# Branchement Disque Dur 1.8"



## martin_habets (31 Juillet 2009)

Bonjour,
ayant démonté mon iPod j'ai récupérer un Disque Dur TOSHIBA 80 Gb 1.8" avec une interface de type ATA-100 et un connecteur ZIF (dîtes moi si je me trompe 
	

	
	
		
		

		
			





 ). J'aurai bien aimé le monter sur mon iMac en USB mais je ne sais pas trop ce qu'il faut acheter comme câbles et fiches... Je voulais aussi que ça ne revienne pas trop cher car ce n'est quand même que 80 Gb!
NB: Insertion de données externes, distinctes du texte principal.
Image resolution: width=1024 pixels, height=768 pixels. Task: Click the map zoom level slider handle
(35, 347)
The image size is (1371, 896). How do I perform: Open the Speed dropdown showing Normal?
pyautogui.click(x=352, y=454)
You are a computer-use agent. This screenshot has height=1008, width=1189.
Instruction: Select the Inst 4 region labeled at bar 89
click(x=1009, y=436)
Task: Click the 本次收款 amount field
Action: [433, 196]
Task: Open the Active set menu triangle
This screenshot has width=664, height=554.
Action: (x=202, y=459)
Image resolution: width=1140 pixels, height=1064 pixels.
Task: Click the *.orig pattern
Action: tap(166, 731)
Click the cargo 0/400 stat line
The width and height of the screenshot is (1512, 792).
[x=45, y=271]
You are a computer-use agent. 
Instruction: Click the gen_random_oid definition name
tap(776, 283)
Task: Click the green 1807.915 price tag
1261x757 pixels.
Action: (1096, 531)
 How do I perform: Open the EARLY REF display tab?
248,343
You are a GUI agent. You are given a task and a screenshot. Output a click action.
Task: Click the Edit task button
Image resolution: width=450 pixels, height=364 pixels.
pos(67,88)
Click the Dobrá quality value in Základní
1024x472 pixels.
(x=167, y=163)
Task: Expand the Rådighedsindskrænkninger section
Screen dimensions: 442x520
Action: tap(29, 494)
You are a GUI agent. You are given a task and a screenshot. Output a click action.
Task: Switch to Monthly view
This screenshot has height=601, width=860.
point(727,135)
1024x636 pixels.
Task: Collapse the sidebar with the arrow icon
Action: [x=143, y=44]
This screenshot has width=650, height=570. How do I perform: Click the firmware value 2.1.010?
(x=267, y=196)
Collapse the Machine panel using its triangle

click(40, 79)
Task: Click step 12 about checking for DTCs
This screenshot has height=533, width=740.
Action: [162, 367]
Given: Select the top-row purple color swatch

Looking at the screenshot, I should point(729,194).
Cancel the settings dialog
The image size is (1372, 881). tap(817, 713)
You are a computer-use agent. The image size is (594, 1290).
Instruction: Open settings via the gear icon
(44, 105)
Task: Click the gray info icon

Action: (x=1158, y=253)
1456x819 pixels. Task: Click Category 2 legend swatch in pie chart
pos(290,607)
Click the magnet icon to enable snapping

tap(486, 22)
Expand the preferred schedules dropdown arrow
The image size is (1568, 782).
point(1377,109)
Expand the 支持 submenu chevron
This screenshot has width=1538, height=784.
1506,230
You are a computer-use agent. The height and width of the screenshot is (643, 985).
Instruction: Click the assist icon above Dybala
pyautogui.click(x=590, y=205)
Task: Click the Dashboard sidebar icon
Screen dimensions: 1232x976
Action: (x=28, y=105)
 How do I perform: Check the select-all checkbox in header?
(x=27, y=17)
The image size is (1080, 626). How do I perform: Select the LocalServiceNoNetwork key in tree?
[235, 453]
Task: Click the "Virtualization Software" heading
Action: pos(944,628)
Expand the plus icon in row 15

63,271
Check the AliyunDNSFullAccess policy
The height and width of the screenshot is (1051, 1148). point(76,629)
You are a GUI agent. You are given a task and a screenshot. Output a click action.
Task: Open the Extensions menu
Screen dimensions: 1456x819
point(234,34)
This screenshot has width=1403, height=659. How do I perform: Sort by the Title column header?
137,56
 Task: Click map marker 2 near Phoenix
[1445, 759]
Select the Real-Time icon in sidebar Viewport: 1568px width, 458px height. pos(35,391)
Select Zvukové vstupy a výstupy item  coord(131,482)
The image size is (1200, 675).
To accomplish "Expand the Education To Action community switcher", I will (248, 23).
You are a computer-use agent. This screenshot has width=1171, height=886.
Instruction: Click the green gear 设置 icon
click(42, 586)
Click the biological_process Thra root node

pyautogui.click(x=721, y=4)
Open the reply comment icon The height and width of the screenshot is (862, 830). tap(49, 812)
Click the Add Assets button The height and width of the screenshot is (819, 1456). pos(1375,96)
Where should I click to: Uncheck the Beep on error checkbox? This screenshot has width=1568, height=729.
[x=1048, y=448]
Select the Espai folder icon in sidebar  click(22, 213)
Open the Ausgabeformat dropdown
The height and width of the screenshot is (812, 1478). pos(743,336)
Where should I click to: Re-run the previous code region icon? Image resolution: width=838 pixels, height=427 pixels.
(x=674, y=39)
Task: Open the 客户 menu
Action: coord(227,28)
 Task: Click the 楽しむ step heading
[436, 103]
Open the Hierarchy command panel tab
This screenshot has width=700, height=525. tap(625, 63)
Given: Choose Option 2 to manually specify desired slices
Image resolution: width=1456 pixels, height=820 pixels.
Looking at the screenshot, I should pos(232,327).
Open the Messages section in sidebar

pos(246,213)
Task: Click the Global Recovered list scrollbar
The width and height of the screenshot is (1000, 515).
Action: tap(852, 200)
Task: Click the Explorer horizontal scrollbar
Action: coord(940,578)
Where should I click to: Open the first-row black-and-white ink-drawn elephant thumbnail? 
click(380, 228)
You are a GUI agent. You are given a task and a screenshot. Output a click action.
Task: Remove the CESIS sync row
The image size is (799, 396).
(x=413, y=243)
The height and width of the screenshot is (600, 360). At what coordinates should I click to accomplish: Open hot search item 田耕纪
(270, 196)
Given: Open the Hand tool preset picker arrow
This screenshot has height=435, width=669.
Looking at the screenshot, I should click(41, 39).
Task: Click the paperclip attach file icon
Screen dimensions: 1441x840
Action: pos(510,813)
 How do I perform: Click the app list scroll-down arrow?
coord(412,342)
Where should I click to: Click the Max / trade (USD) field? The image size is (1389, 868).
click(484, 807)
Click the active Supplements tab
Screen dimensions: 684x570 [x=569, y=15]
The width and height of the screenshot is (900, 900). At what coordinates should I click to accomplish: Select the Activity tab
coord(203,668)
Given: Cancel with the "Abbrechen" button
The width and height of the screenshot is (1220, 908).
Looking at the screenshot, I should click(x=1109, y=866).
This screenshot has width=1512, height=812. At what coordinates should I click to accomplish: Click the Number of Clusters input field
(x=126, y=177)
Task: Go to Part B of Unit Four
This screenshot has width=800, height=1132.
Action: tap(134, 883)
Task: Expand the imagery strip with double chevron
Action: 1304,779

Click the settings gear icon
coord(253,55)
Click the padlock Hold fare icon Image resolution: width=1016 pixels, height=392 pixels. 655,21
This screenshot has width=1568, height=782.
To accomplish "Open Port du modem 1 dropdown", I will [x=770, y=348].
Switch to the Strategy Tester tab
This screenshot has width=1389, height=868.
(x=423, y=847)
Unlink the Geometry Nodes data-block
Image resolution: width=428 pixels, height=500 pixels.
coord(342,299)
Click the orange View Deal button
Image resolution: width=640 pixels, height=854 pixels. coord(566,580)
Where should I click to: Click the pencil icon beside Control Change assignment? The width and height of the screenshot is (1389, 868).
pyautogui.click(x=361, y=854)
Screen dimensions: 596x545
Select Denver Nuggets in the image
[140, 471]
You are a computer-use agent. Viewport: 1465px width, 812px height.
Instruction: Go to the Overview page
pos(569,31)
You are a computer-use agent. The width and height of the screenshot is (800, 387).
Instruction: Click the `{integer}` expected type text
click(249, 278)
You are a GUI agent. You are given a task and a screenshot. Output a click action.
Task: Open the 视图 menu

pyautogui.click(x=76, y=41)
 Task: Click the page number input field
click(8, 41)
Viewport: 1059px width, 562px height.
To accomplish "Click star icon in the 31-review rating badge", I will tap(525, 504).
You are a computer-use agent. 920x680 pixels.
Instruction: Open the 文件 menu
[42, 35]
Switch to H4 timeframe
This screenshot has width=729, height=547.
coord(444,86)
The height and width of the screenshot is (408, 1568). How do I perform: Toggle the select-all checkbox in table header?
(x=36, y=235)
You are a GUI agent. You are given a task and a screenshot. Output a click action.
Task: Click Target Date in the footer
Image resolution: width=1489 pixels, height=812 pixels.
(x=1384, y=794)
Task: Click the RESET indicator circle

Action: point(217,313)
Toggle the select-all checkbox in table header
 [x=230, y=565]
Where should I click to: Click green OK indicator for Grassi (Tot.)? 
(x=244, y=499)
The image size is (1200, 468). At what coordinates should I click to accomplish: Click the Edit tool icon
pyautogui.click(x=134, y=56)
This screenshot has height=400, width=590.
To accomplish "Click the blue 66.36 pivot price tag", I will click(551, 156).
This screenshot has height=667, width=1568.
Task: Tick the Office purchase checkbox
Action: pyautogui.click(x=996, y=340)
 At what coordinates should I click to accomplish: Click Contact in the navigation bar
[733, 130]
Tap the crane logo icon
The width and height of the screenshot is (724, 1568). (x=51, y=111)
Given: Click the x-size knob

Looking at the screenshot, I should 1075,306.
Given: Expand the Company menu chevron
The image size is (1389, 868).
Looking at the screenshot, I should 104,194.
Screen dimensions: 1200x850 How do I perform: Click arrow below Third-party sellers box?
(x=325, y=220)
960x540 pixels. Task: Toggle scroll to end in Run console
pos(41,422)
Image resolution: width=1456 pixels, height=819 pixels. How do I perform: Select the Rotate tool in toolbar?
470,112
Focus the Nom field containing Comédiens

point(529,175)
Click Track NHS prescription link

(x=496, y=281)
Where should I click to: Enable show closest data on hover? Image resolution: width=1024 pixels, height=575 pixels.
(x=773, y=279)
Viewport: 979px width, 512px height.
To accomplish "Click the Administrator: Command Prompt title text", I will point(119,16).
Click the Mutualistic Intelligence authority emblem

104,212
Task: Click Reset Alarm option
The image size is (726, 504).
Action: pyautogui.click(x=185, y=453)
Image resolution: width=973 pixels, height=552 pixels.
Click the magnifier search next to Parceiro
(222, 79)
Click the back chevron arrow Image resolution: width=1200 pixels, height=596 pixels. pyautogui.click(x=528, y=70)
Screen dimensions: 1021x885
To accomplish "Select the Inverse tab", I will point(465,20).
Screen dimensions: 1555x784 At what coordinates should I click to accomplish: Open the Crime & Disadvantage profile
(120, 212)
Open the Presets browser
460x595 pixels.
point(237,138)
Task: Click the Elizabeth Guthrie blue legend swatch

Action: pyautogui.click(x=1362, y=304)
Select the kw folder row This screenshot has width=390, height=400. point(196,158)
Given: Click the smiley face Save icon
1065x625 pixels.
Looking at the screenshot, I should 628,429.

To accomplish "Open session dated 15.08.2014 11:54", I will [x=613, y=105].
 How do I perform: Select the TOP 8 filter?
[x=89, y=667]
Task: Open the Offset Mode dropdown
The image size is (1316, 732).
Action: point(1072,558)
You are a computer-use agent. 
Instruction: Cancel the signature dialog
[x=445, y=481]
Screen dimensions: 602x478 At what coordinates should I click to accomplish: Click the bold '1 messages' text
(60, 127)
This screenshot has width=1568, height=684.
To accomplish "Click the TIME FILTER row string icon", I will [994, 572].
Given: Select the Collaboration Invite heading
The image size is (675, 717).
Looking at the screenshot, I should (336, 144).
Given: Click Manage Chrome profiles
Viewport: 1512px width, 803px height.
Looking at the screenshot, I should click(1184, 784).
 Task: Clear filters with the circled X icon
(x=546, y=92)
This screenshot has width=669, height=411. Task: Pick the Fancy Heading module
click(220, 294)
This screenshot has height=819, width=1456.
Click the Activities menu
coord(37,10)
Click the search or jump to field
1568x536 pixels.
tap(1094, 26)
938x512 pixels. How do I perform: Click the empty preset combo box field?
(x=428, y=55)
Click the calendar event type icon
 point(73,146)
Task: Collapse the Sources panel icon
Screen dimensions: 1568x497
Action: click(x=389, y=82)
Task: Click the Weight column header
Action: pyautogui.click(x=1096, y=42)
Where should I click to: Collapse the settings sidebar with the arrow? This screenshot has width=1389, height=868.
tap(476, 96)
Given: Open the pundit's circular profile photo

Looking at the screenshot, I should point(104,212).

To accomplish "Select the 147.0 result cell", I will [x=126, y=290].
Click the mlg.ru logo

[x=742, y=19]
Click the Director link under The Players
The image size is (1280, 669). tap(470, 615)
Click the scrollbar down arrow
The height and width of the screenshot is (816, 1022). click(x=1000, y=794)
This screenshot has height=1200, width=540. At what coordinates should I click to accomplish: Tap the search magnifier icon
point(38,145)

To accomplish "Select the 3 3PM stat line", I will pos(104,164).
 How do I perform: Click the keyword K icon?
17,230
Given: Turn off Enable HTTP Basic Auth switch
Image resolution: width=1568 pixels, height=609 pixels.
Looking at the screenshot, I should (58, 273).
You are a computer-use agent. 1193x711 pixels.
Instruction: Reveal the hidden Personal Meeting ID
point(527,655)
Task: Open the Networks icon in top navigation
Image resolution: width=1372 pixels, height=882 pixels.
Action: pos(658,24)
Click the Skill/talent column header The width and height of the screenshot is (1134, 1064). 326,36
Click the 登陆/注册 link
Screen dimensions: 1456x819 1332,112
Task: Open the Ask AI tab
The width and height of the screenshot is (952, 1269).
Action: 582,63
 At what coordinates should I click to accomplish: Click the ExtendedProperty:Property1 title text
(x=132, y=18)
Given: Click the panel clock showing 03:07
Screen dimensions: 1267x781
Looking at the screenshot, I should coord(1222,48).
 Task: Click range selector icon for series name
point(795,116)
Merci beaucoup d'avance pour vos conseils!


----------



## Emmanuel94 (31 Juillet 2009)

les connecteurs ZIF c'est du PATA, il faut voir si ton Imac est compatible avec les disques en ATA ou en SATA, si c'est du SATA c'est mort.
Pour du ATA, il faut un adaptateur....

Les disques dans les Imac sont en format 3,5 (pour l'ensemble des anciens macs je ne sais pas), le tien est de 1,8, cela ne va pas être évident de le caler correctement

Mais je ne te le conseille pas :
- il y a le problème du voltage 
- le disque de 80 GO est superlent

Le mieux c'est de revendre ce disque à un possesseur de MacBook Air qui a grillé le sien... ou en pièce détachée et avec les sous acheter un nouveau disque ...


----------



## martin_habets (31 Juillet 2009)

Merci de la réponse plus que rapide mais je me suis mal exprimé et on ne s'est pas bien compris...
En fait j'aurais voulu le brancher via le port USB pour l'utiliser comme disque dur externe mais je ne sais pas si c'est possible!
Si ça l'est ma question est quel adaptateur faut-il?
En fait pour mon iMac c'est un 24" fin 2006 (MA456LL).


----------